Leeu Passant 2017 Dry Red Wine (Western Cape); $105, 94 points. A blend of 56% Cabernet Sauvignon, 26% Cinsault and 18% Cabernet Franc, there’s an immediate draw to this wine’s bouquet. A complex mix of fresh, snappy black cherry, cassis and plum is partnered with tones of pressed violet and carnation, all hit by licorice, clove and rooibos dust. The palate is like crushed satin, with ripe fruit flavors that are perfectly framed by fine yet supportive and structuring tannins that carry it all through to the enduring finish. It comes across more red fruited than black on the palate, with lingering notes of incense and sweet spice on the back of the close. So lovely and layered, it’s hard to pass up now but this should mature well through 2033. Skurnik Wines, Inc. —L.B.

Page Mill 2017 VS Cabernet Sauvignon (Livermore Valley); $48, 93 points. Outstanding depth and concentration lift this full-bodied wine well above the crowd. Opulent baking spices, earth and tobacco nuances accent ripe blackberry and cherry flavors, while a texture laced with fine-grained tannins carries them to a lingering finish. —J.G.

Bec Hardy 2019 Pertaringa Lakeside Cabernet Sauvignon (South Australia); $17, 92 points.
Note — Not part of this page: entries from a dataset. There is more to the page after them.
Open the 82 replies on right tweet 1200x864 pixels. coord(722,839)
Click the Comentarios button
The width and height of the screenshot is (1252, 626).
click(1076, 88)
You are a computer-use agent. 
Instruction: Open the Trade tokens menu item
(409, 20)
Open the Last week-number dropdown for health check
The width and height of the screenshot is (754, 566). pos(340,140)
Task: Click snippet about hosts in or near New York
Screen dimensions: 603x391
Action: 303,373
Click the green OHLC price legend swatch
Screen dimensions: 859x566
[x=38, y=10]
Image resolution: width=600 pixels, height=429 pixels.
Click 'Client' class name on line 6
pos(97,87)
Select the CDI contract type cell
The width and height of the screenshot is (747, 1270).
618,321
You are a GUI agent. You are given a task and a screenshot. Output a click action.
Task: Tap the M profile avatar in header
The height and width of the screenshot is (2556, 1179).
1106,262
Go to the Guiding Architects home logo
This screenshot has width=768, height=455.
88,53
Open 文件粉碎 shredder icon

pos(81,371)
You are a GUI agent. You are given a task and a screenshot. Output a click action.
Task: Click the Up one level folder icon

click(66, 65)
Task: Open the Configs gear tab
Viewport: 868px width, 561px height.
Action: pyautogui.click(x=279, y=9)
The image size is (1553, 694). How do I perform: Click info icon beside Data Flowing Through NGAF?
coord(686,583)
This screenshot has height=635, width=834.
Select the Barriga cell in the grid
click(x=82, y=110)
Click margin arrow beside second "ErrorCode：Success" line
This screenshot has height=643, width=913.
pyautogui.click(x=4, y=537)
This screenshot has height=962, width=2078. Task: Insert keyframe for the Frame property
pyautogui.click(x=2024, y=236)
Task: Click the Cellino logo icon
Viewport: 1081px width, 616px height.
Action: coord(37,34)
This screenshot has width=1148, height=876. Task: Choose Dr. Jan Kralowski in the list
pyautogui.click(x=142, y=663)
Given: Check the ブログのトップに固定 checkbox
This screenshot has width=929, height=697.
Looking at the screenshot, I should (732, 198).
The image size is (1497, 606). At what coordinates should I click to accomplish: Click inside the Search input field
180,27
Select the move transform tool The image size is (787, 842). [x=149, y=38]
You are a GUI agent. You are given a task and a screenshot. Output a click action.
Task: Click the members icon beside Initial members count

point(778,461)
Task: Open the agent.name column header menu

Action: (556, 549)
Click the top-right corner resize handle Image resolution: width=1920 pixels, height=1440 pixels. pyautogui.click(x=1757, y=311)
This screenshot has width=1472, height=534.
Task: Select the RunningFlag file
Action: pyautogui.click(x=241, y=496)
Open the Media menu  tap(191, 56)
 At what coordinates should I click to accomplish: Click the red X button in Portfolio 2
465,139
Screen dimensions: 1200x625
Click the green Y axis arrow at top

This rose-colored South Aussie Cab delivers in a big way, particularly for a wine that’s less than $20. Light and fresh, it opens with bright, lucid aromas of red berry, baking spice, tree bark and flowers. The tannins are well-integrated, soft yet present, gently tugging on the fruit, which gets a lift from the crunchy acidity. It’s a modern, medium-weight Aussie Cab that should be a weeknight staple. Mack & Schuhle Inc. Editors’ Choice. —C.P.